Dataset entries
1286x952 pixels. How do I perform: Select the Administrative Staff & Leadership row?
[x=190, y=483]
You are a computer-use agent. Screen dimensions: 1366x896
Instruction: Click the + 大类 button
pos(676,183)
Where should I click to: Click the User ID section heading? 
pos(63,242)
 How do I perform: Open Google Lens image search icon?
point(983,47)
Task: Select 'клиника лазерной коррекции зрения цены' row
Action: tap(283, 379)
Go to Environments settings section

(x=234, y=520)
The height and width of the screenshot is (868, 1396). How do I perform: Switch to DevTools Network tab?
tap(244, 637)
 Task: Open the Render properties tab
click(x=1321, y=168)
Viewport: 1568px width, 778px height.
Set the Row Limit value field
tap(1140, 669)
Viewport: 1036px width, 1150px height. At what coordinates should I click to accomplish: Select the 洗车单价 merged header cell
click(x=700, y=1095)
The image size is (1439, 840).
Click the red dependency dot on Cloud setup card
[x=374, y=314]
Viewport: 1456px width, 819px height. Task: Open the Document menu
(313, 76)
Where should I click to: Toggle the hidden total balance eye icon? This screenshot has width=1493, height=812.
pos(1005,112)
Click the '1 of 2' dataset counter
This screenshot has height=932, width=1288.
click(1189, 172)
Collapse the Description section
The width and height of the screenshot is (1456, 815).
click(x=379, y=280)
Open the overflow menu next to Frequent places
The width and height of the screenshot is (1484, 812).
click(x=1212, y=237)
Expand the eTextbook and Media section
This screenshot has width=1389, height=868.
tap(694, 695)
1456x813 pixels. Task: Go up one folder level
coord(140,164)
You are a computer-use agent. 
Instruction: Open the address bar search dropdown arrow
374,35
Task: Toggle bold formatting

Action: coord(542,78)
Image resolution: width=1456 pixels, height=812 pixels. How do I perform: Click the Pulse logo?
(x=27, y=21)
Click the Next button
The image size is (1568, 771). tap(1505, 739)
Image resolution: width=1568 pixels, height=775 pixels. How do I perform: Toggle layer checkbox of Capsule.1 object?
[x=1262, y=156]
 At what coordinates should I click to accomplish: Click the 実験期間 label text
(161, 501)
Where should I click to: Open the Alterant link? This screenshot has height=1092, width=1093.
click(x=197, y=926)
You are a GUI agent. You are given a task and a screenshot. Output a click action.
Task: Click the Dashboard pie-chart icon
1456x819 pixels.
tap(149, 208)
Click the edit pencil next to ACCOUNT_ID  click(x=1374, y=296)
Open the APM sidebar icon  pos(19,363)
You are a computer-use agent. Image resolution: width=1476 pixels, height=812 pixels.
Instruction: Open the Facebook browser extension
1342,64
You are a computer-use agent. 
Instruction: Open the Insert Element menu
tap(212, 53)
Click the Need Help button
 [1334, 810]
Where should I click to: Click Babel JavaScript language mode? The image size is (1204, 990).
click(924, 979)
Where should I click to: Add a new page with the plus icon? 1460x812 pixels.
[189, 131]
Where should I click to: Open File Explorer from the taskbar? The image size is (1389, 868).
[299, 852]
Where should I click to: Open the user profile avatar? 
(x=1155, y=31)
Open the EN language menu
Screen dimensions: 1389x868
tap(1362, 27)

▶ _Task to carry out_: Could you return the complete set of entries exactly?

▶ _Expected answer_:
1286x952 pixels. How do I perform: Select the Administrative Staff & Leadership row?
[x=190, y=483]
You are a computer-use agent. Screen dimensions: 1366x896
Instruction: Click the + 大类 button
pos(676,183)
Where should I click to: Click the User ID section heading? 
pos(63,242)
 How do I perform: Open Google Lens image search icon?
point(983,47)
Task: Select 'клиника лазерной коррекции зрения цены' row
Action: tap(283, 379)
Go to Environments settings section

(x=234, y=520)
The height and width of the screenshot is (868, 1396). How do I perform: Switch to DevTools Network tab?
tap(244, 637)
 Task: Open the Render properties tab
click(x=1321, y=168)
Viewport: 1568px width, 778px height.
Set the Row Limit value field
tap(1140, 669)
Viewport: 1036px width, 1150px height. At what coordinates should I click to accomplish: Select the 洗车单价 merged header cell
click(x=700, y=1095)
The image size is (1439, 840).
Click the red dependency dot on Cloud setup card
[x=374, y=314]
Viewport: 1456px width, 819px height. Task: Open the Document menu
(313, 76)
Where should I click to: Toggle the hidden total balance eye icon? This screenshot has width=1493, height=812.
pos(1005,112)
Click the '1 of 2' dataset counter
This screenshot has height=932, width=1288.
click(1189, 172)
Collapse the Description section
The width and height of the screenshot is (1456, 815).
click(x=379, y=280)
Open the overflow menu next to Frequent places
The width and height of the screenshot is (1484, 812).
click(x=1212, y=237)
Expand the eTextbook and Media section
This screenshot has width=1389, height=868.
tap(694, 695)
1456x813 pixels. Task: Go up one folder level
coord(140,164)
You are a computer-use agent. 
Instruction: Open the address bar search dropdown arrow
374,35
Task: Toggle bold formatting

Action: coord(542,78)
Image resolution: width=1456 pixels, height=812 pixels. How do I perform: Click the Pulse logo?
(x=27, y=21)
Click the Next button
The image size is (1568, 771). tap(1505, 739)
Image resolution: width=1568 pixels, height=775 pixels. How do I perform: Toggle layer checkbox of Capsule.1 object?
[x=1262, y=156]
 At what coordinates should I click to accomplish: Click the 実験期間 label text
(161, 501)
Where should I click to: Open the Alterant link? This screenshot has height=1092, width=1093.
click(x=197, y=926)
You are a GUI agent. You are given a task and a screenshot. Output a click action.
Task: Click the Dashboard pie-chart icon
1456x819 pixels.
tap(149, 208)
Click the edit pencil next to ACCOUNT_ID  click(x=1374, y=296)
Open the APM sidebar icon  pos(19,363)
You are a computer-use agent. Image resolution: width=1476 pixels, height=812 pixels.
Instruction: Open the Facebook browser extension
1342,64
You are a computer-use agent. 
Instruction: Open the Insert Element menu
tap(212, 53)
Click the Need Help button
 [1334, 810]
Where should I click to: Click Babel JavaScript language mode? The image size is (1204, 990).
click(924, 979)
Where should I click to: Add a new page with the plus icon? 1460x812 pixels.
[189, 131]
Where should I click to: Open File Explorer from the taskbar? The image size is (1389, 868).
[299, 852]
Where should I click to: Open the user profile avatar? 
(x=1155, y=31)
Open the EN language menu
Screen dimensions: 1389x868
tap(1362, 27)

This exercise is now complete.